# Higher reps, shorter ROM, more TUT



## Want2lift (Apr 13, 2015)

So seems like lots of the big boys are practising half reps for the sake of more TUT lately. As in only using the ROM of a movement that keeps constant tension on the muscle, usually coupled with higher reps as well. So higher reps plus smaller ROM equals more TUT for that muscle group. Basically sounds like training for the pump to me. Is this the best way to create hypertrophy and grow? 

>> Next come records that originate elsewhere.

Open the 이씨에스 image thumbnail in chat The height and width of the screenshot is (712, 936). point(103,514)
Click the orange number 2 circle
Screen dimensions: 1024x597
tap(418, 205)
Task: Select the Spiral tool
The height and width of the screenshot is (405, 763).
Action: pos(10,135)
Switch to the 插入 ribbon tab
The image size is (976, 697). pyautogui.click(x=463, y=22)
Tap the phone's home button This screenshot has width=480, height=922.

I've been doing higher reps lately simply because I'm recovering from a bulged disk. I've been doing 12-15 reps and usually a drop set at the end to really help hammer it home since I can't lift to heavy yet. I've found I get a much better pump this way. I haven't been shortening my ROM really. On bench for example, I come down till it touches my chest and up to almost lockout, but no actual lockout. I feel the weight come off my chest at the bottom of the movement and that's when the tri's really kick in. I see many folks stopping their bench about 2-3 inches off their chest keeping the pecs more engaged. 

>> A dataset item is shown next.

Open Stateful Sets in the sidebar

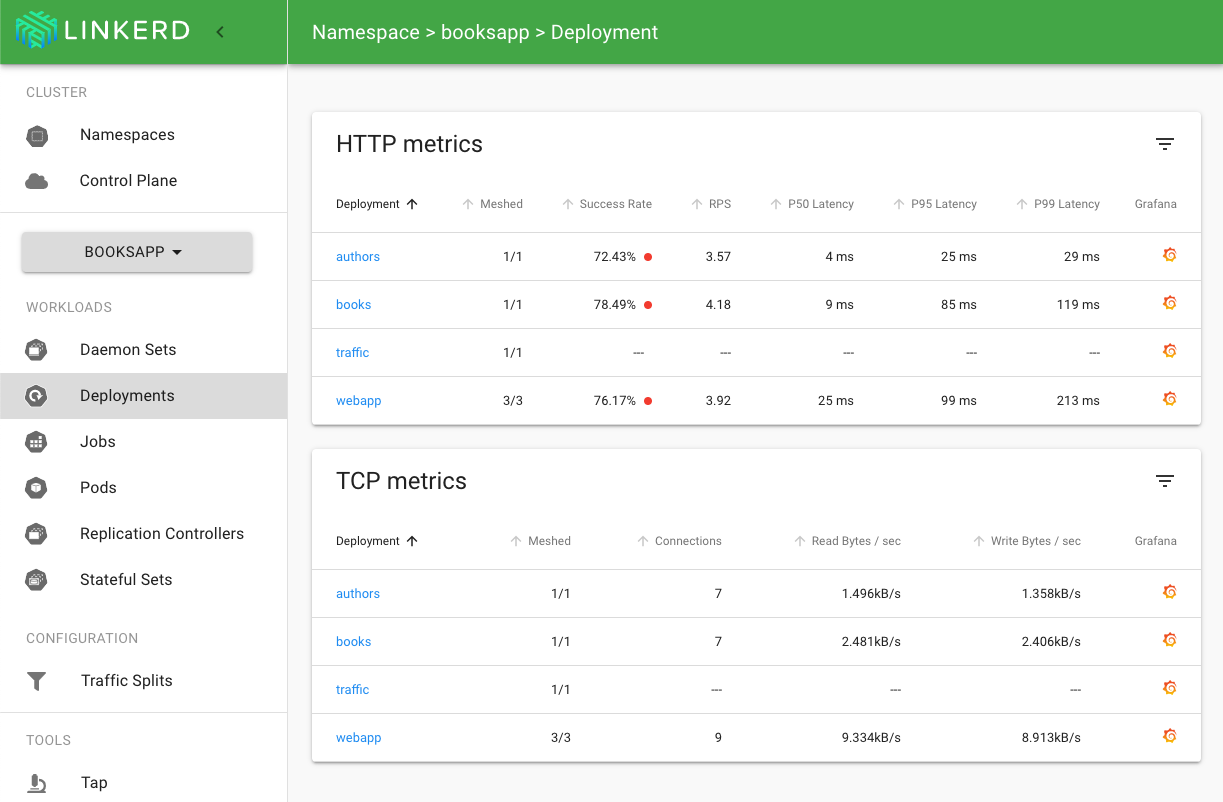coord(126,580)
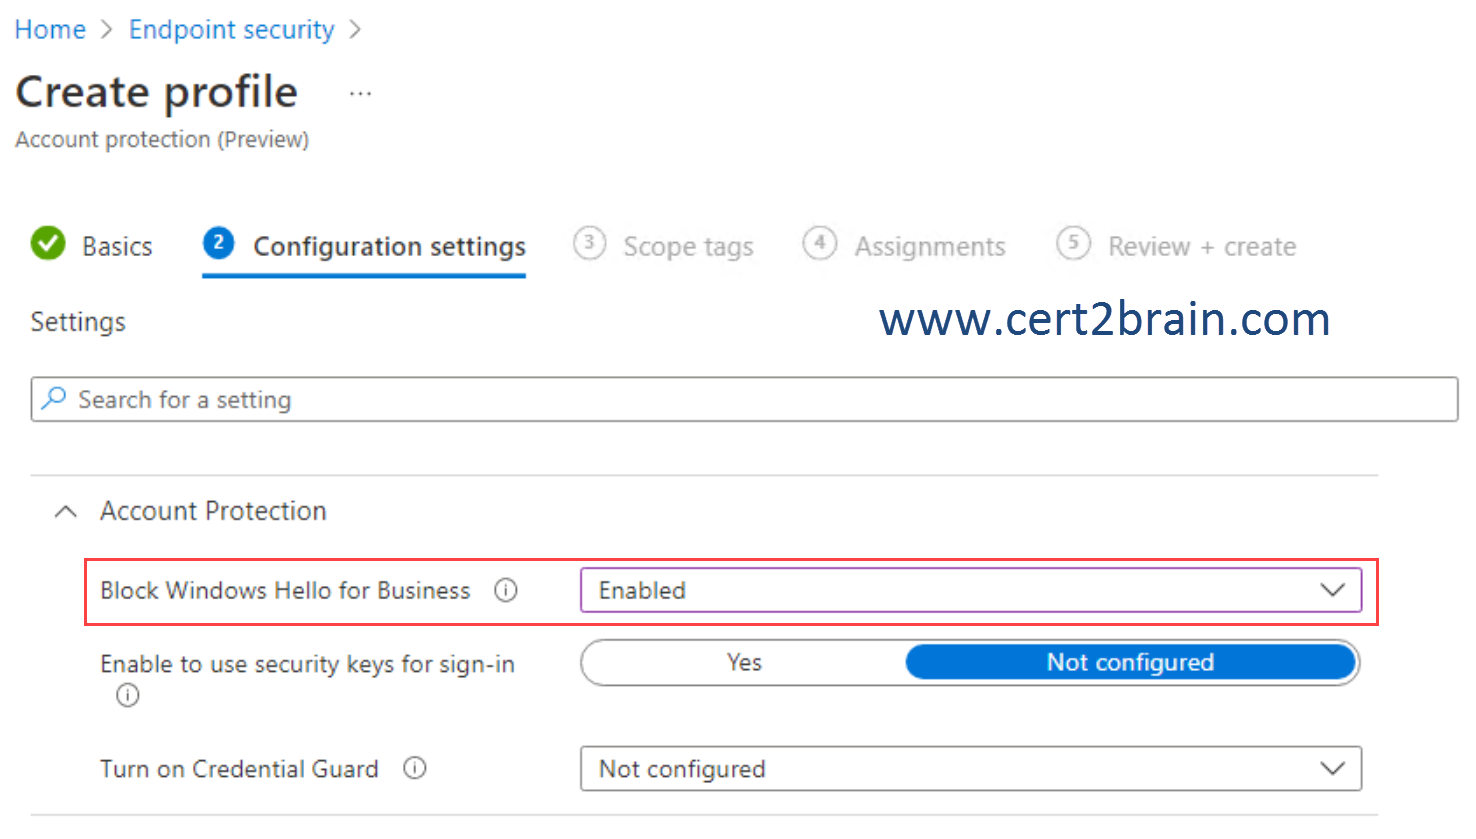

Because of my bulged disk I realize I am not going to set any strength records for quite some time. So I am looking specifically for hypertrophy and to put on mass. I realize I have to quit caring about the weight I'm moving and just focus on creating as much hypertrophy as possible. Is higher reps, shorter ROM and more TUT the way to go? 

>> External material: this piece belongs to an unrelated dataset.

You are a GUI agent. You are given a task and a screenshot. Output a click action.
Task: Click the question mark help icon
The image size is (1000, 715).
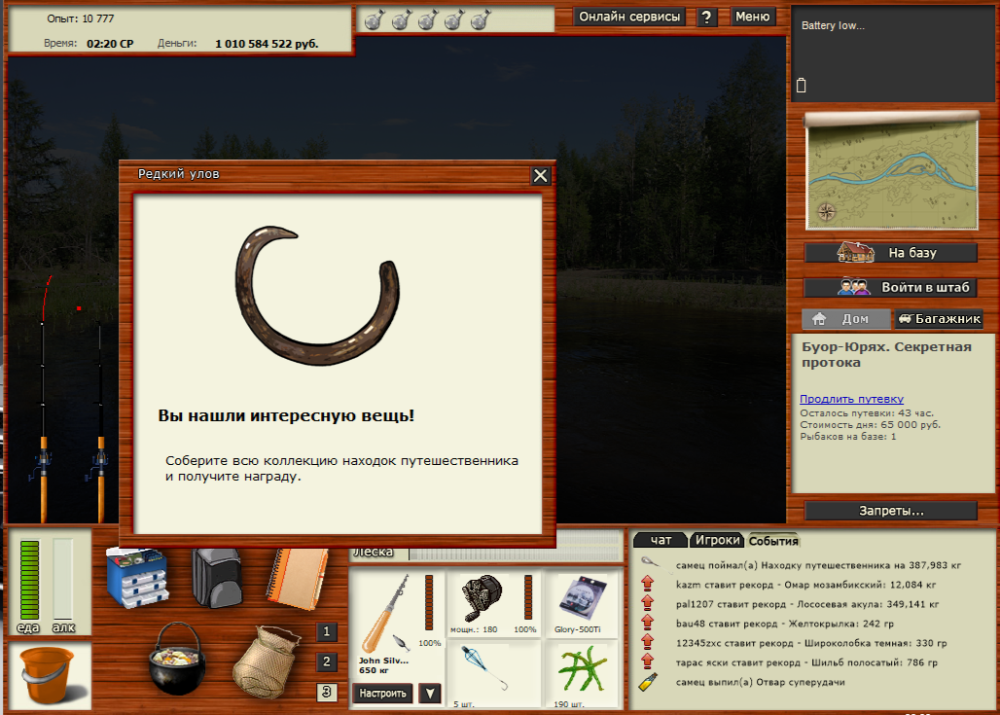706,17
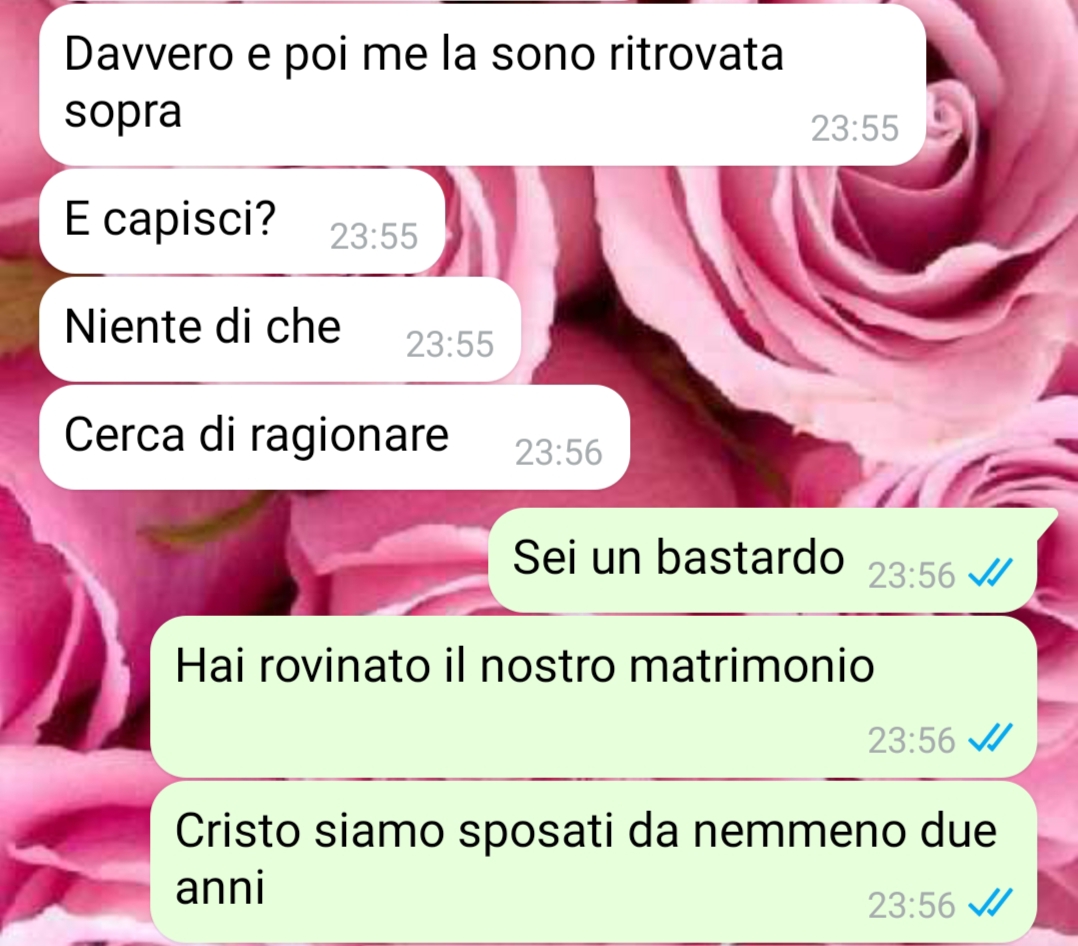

I have always loved lifting heavy but need to change my focus now. Any thoughts would be appreciated. I feel like this topic could have a lot to discuss.


----------



## PillarofBalance (Apr 13, 2015)

I ran a program a while back... forget the name. Every rep was actually 1.5. So you do one rep of bench where you touch and lock out then bring it down just before touching then back up about 3/4 and so on.  The pumps were great. Had to use lighter weight.

Only way to tell if it works for you is to get in there and do it. Might be a good option considering your injury and the need for lighter weight.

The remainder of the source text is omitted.